Records from a pointing dataset:
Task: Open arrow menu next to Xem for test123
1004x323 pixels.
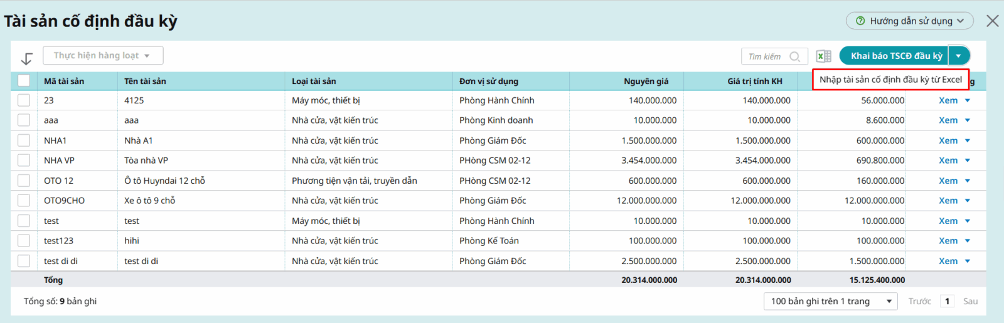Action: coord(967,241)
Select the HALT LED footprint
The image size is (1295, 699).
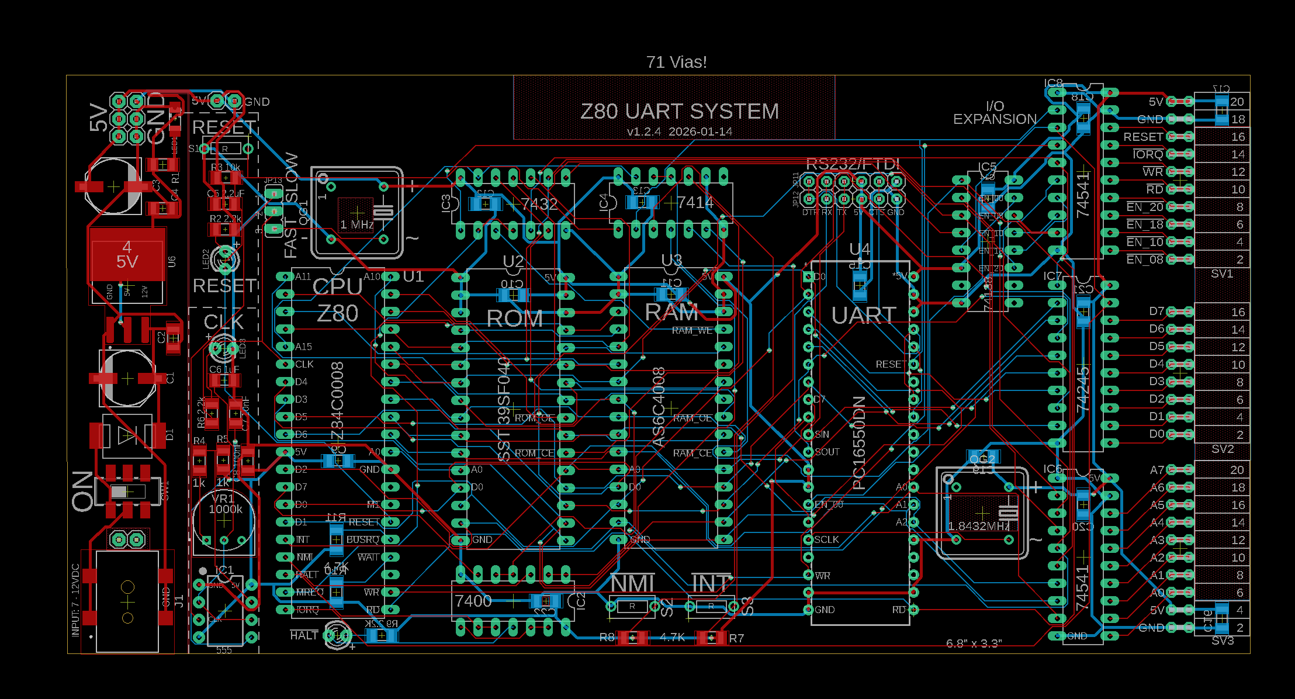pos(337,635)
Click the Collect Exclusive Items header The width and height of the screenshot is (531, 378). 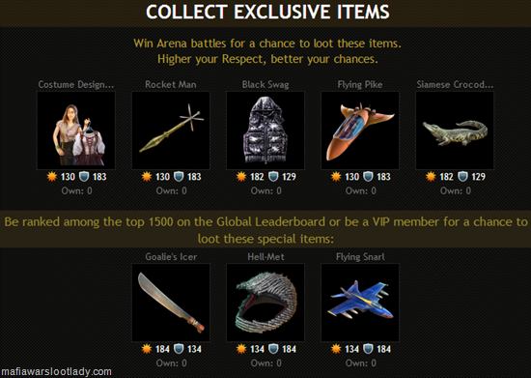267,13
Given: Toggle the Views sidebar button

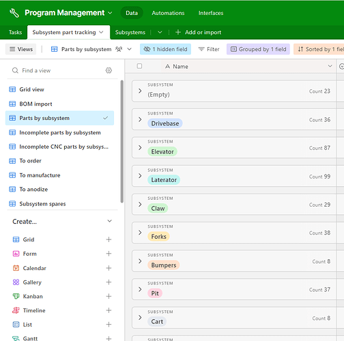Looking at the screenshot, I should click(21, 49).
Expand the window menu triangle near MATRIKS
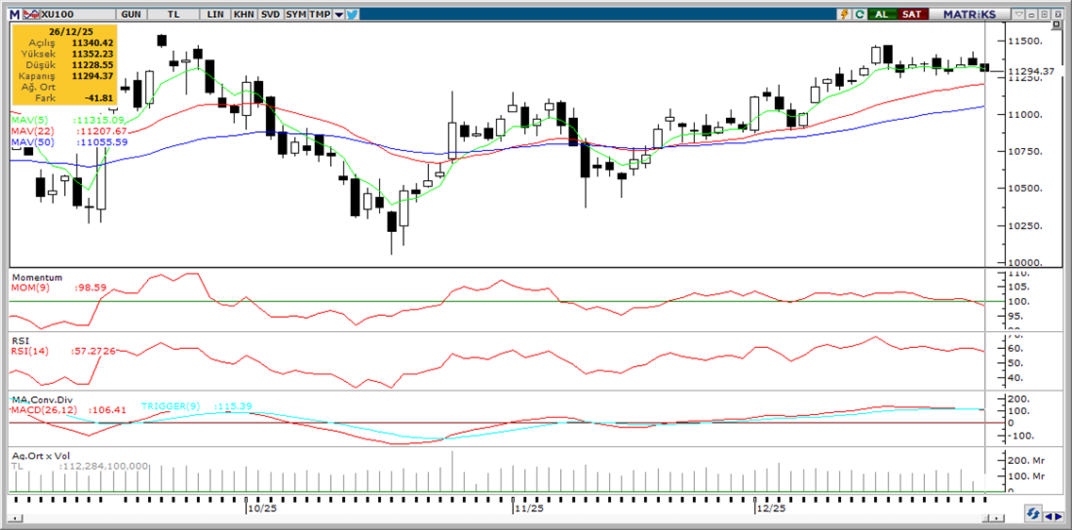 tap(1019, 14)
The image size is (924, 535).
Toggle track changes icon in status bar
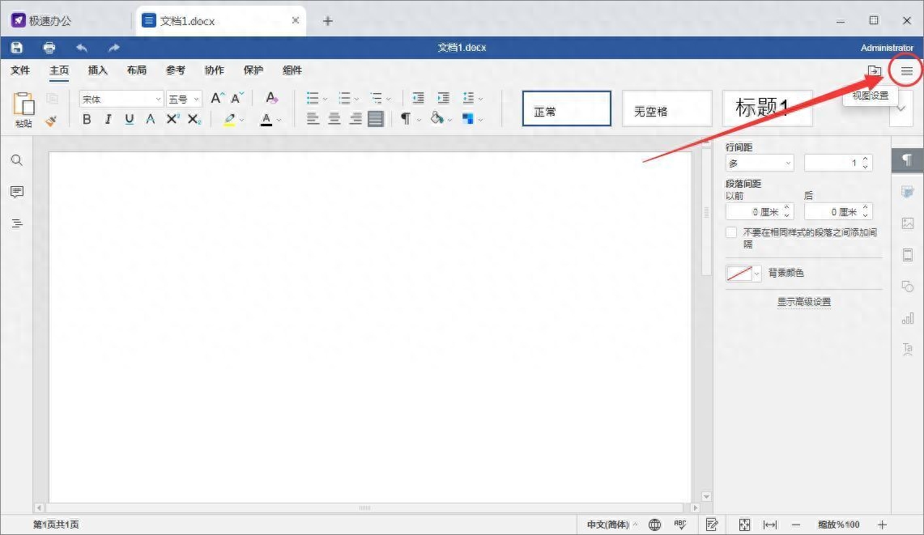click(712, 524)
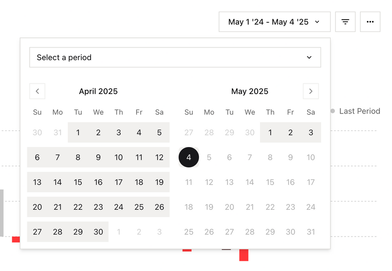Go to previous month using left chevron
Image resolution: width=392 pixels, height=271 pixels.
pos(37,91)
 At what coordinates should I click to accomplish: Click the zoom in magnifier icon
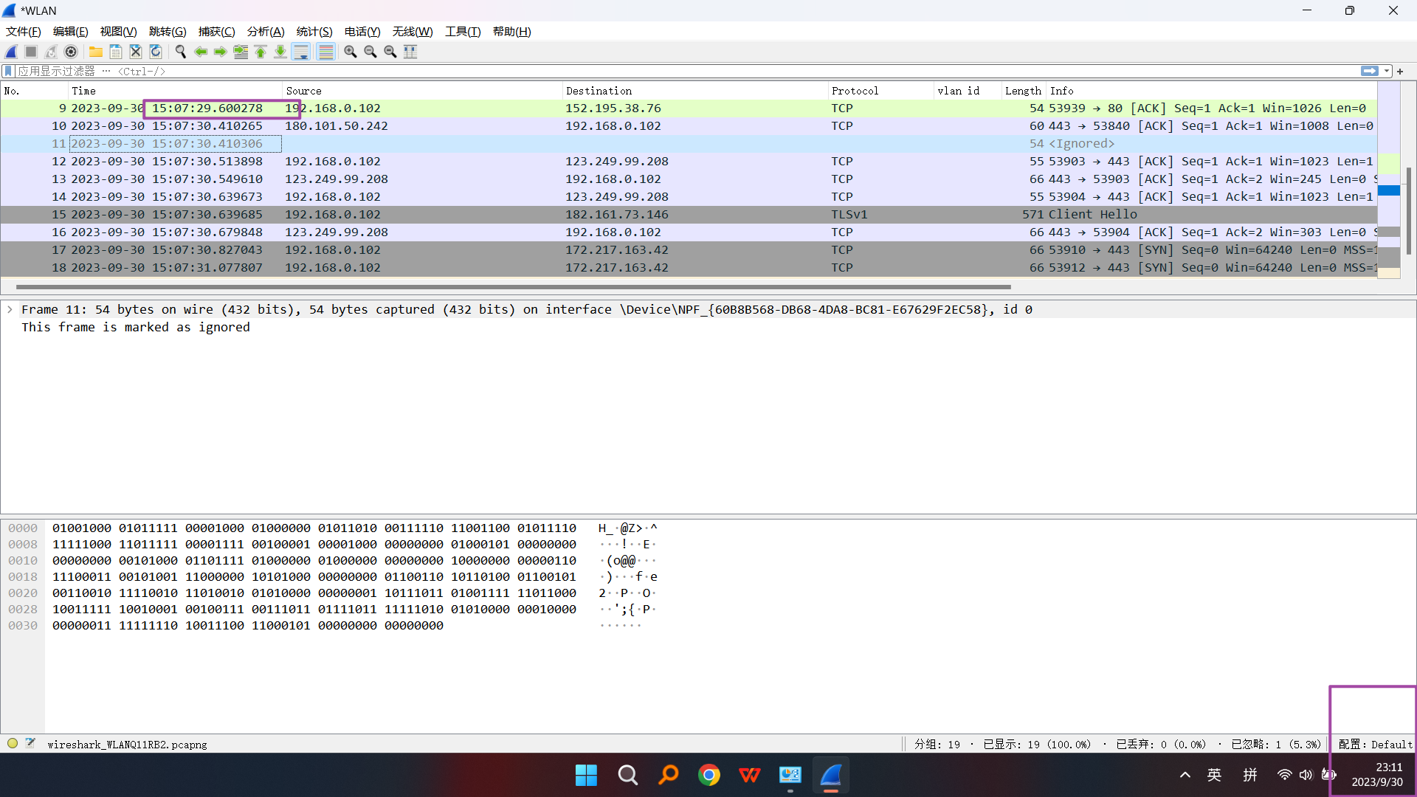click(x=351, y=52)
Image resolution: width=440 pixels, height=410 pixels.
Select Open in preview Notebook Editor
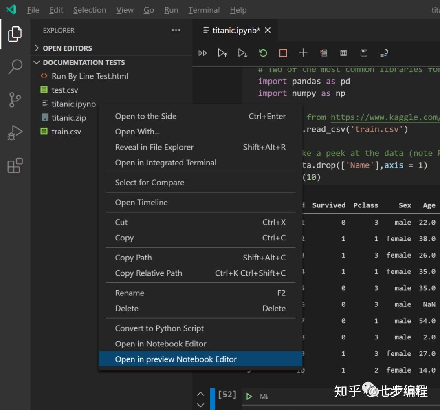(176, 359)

--

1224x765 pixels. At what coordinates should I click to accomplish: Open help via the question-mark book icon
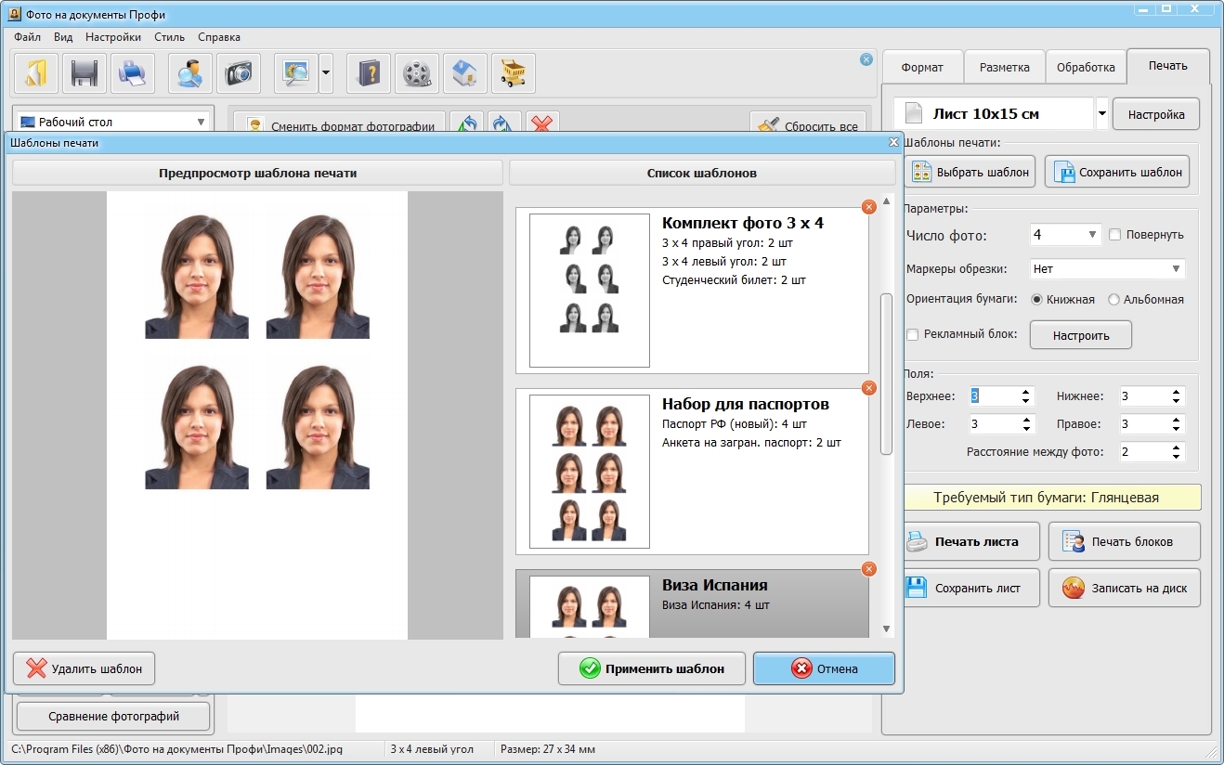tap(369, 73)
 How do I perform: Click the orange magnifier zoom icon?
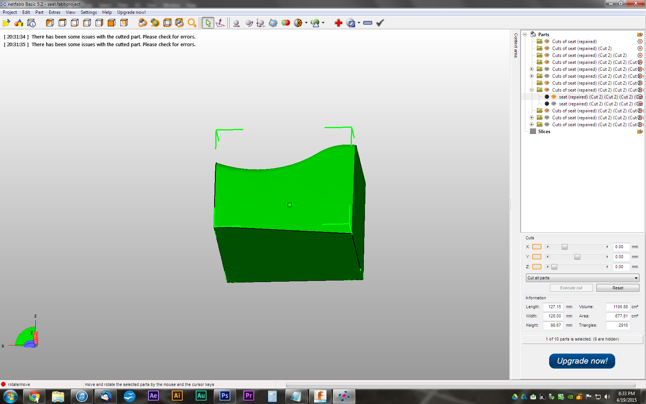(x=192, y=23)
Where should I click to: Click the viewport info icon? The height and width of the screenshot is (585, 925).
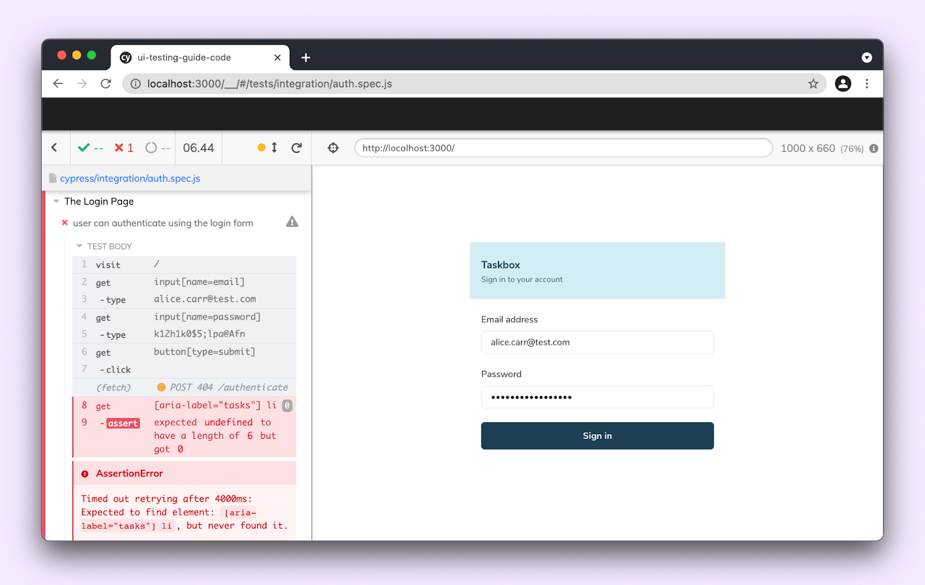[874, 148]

• [REQUEST]: Collect and copy in full every line of the material above that contains the string "resolution", treating uppercase and lowercase letters as distinct.

• [EXERCISE SOLUTION]:
Image resolution: width=392 pixels, height=271 pixels.
Image resolution: width=440 pixels, height=410 pixels.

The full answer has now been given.